# "Zomg" your time was too short..



## fightergirl2710 (Jun 9, 2011)

His Royal Halfmoon Highness King Zomg the First or just, "Zomg" as he was lovingly known, wasn't always royalty. He came from a sad background, a half gallon bowl with evaporated dirty water, afflicted with pop eye and ammonia burns. I saw him at the lfs looking sad, he wanted out and after a lot of thought I picked him up.. I doubted his survival for even the night, he was breathing rapidly and sitting on the bottom but he got better and better, he was the fanciest betta I had and hence he was royalty to me. 

He was a shy little boy who would swim around his QT and hide from me unless I had food. He didn't trust me enough as most royalty wouldn't trust a commoner.  He barely ever flared but when he did it was a sight! He didn't have a pretty face but he was beautiful to me! 

Zomg lived with me for a short period of 2 months, I helped him fight popeye and the gruesome ammonia burns he had sustained. He soon became a regal looking boy with a "ZOMG" expression.. Sadly fate has written all our lives and his was at an end, on Thursday I found him with severe dropsy, looking at him I knew nothing could be done so the next day I put him to sleep. I'm sorry I had to do that my baby, after saving you, I was the one to put your life to an end. I hope you understand why I had to do that. I hope you are at peace now and the king of fish heaven. :')

I'm putting up the pictures of him that I want to remember him by. A beautiful betta and not what the petshop had made him. 

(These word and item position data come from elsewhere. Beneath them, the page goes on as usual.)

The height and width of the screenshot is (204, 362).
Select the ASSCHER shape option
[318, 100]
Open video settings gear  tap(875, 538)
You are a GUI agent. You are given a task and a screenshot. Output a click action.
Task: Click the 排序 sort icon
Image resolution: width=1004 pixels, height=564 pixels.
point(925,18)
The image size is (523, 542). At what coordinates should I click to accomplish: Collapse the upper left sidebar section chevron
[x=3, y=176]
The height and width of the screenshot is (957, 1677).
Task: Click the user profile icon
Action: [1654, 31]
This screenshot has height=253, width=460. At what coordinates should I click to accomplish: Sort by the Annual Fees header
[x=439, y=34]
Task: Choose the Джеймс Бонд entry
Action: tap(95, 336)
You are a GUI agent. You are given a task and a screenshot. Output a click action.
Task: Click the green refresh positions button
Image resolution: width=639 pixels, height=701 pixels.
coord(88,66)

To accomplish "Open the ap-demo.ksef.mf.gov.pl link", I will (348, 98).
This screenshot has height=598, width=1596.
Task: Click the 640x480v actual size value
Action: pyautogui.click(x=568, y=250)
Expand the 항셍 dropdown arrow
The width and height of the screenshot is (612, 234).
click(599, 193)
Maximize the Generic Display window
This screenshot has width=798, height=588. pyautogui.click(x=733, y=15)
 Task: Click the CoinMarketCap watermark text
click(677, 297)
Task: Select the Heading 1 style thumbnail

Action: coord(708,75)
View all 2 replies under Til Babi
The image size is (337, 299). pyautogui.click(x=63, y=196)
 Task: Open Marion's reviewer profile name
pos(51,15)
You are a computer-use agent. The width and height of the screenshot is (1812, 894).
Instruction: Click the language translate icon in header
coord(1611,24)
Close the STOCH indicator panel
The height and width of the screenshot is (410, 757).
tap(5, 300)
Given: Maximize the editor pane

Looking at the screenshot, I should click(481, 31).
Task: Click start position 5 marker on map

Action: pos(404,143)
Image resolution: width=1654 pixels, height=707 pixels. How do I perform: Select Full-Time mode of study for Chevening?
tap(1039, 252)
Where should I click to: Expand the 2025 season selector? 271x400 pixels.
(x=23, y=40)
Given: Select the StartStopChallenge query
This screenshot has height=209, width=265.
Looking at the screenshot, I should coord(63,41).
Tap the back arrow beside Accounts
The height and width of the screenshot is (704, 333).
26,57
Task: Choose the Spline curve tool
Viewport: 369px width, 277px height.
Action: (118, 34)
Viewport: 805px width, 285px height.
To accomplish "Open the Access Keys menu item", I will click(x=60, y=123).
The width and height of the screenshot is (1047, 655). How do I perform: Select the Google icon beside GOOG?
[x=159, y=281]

Rest in Peace His Royal Halfmoon Highness, King Zomg I...


----------



## diablo13 (Jul 1, 2011)

I'm sorry about his Royal Highness' untimely assassination. I'm sorry fighter


----------



## fightergirl2710 (Jun 9, 2011)

Thanks diablo.


----------



## Pitluvs (Jun 22, 2011)

(((hugs)))


----------



## fightergirl2710 (Jun 9, 2011)

Thanks Pitluvs, he was my special needs betta.. More needs than Azure even! :<


----------



## vaygirl (Sep 10, 2009)

RIP Zomg. He was awfully cute.


----------



## fightergirl2710 (Jun 9, 2011)

Thanks VG, he had the funniest expression, poor guy. Always Zomg!


----------



## kgs1992 (Jun 11, 2011)

Poor fellow, really so cute!
Atleast, you did your best for him. For that, I'm sure, his majesty is greatful!


----------



## BettaGirl290 (Jul 29, 2010)

By Azura, Arzura! King Zomg is dead, RIP  he was a fighter, im sorry for your loss, *hugs x5*


----------



## fightergirl2710 (Jun 9, 2011)

Thanks you guys :> *hugs*


----------



## harrypotter (Aug 9, 2011)

Wow, he was gorgeous! I'm sorry for your loss and even though you were the one to end his life, you did it humanely so he could die with dignity and that is something to respect. I'm glad I've never had to make a choice like that yet.


----------



## fightergirl2710 (Jun 9, 2011)

Thank you, sometimes it is a hard choice to make but sometimes it seems like the only way. ):
I'm happy that he got a taste of the good life before he passed...


----------



## Leeniex (Aug 14, 2011)

I'm so sorry, he was beautiful!


----------